Corporate America's upbeat tone has kept S&P 500 forecasts trending higher. 

Citi just lifted its year-end target to 6,600 from 6,300, a 4% bump from here and a 33% rebound from the post-Liberation Day lows.

Scott Chronert, Citi’s head of US equity strategy, told clients he expects earnings strength to persist into next year, putting the index on track to hit 6,900 by the end of 2026. 

“While we are increasingly confident in the fundamental set up for the index, we remain wary that much is already priced in,” he wrote in a note.

“Thus, as we’ve been arguing, volatility should be expected — and bought into.”

Chronert also flagged potential upside from tax reform in the Big, Beautiful Bill. 

“The key takeaway here is that after steady downward revisions to consensus over the past year, we are now seeing a positive inflection.”

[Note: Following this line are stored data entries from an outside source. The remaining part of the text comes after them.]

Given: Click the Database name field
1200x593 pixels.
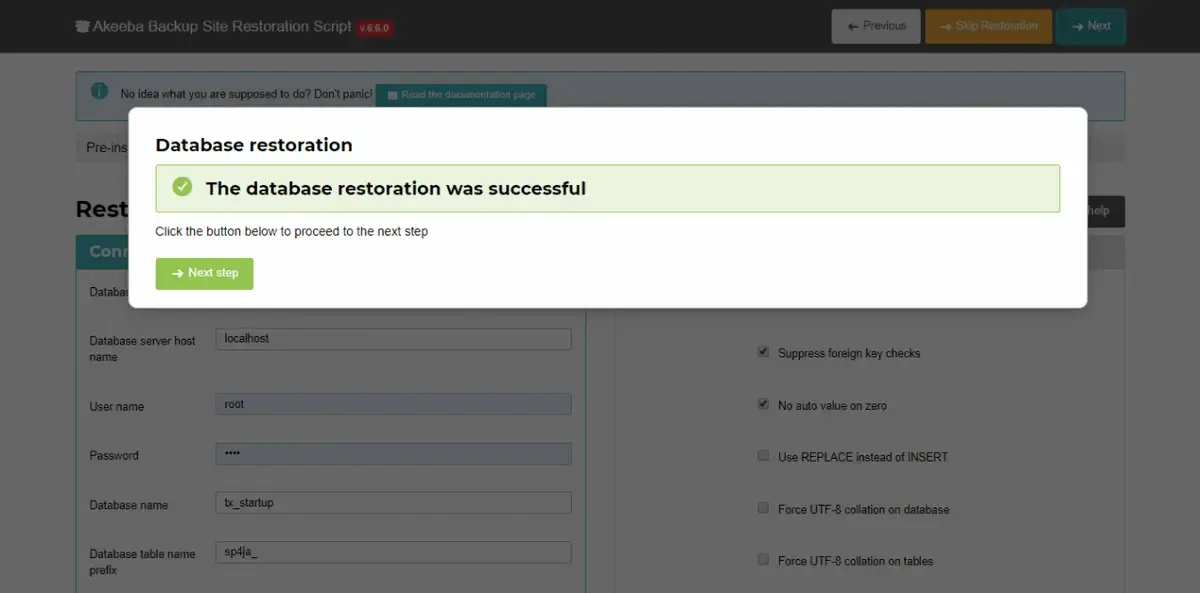Looking at the screenshot, I should (x=393, y=503).
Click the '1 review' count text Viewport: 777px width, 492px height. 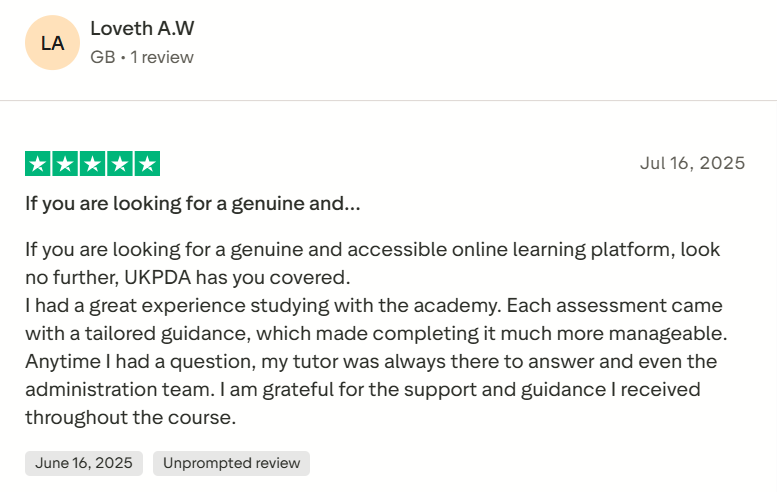pos(162,57)
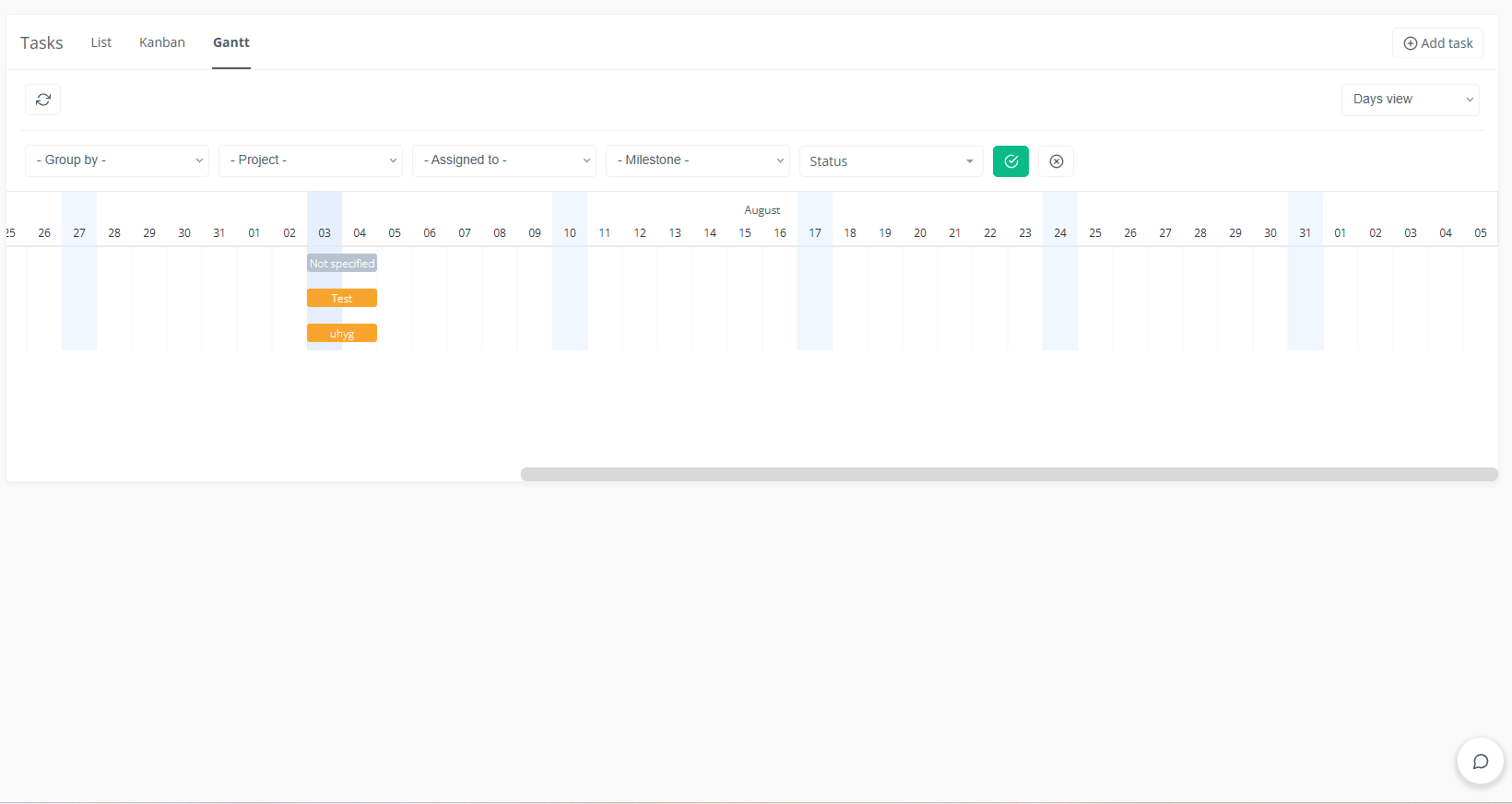Screen dimensions: 1512x804
Task: Click the horizontal timeline scrollbar
Action: tap(1009, 474)
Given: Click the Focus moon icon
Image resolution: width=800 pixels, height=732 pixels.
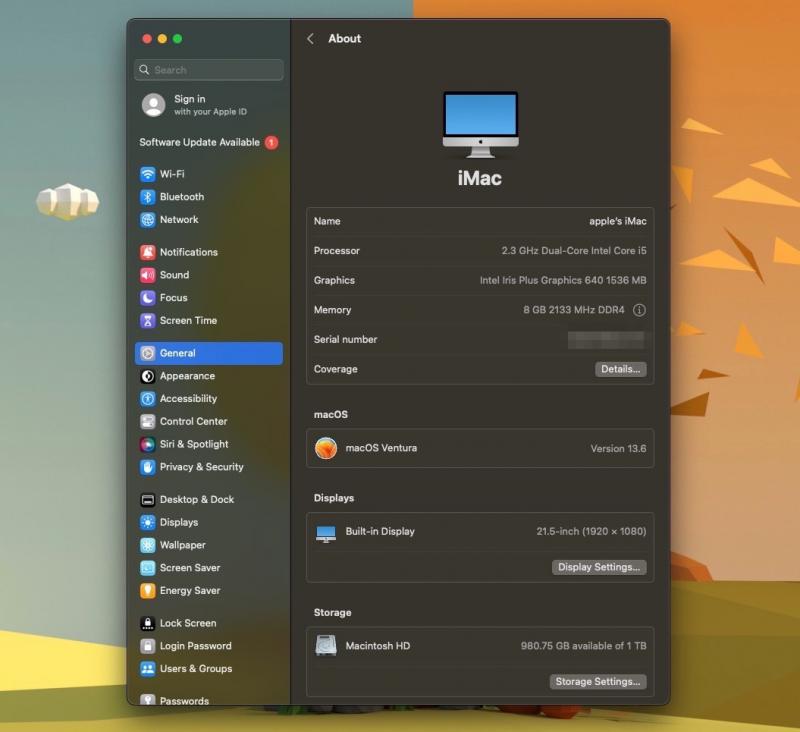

Oppenheimer chief market strategist John Stoltfus is even more bullish, citing progress in US-China trade talks as removing “an uncertainty that had weighed on our market outlook.” 

He raised his 2025 year-end target from 5,950 to 7,100.

📈 Just how good has it been?

So far, 90% of S&P 500 companies have reported:

  • Earnings growth is tracking +11.8%, more than double the 5% forecast in June.

  • Full-year profit growth estimates have climbed from 9.1% to 10.3%.

 

Those numbers have been strong enough to offset plenty of macro red flags.

“Not only has Q2 earnings season been strong, but it has also been enough of a surprise to the Street to push S&P 500 earnings estimates higher for the year," said Nicholas Cola, co-founder of DataTrek.

"This is an unusual, and very bullish, development which goes a long way to explaining why US large caps are so resilient right now.”

But despite lofty targets, Bank of America’s latest fund manager survey shows over 90% believe the US market is overvalued, the highest reading in nearly 25 years.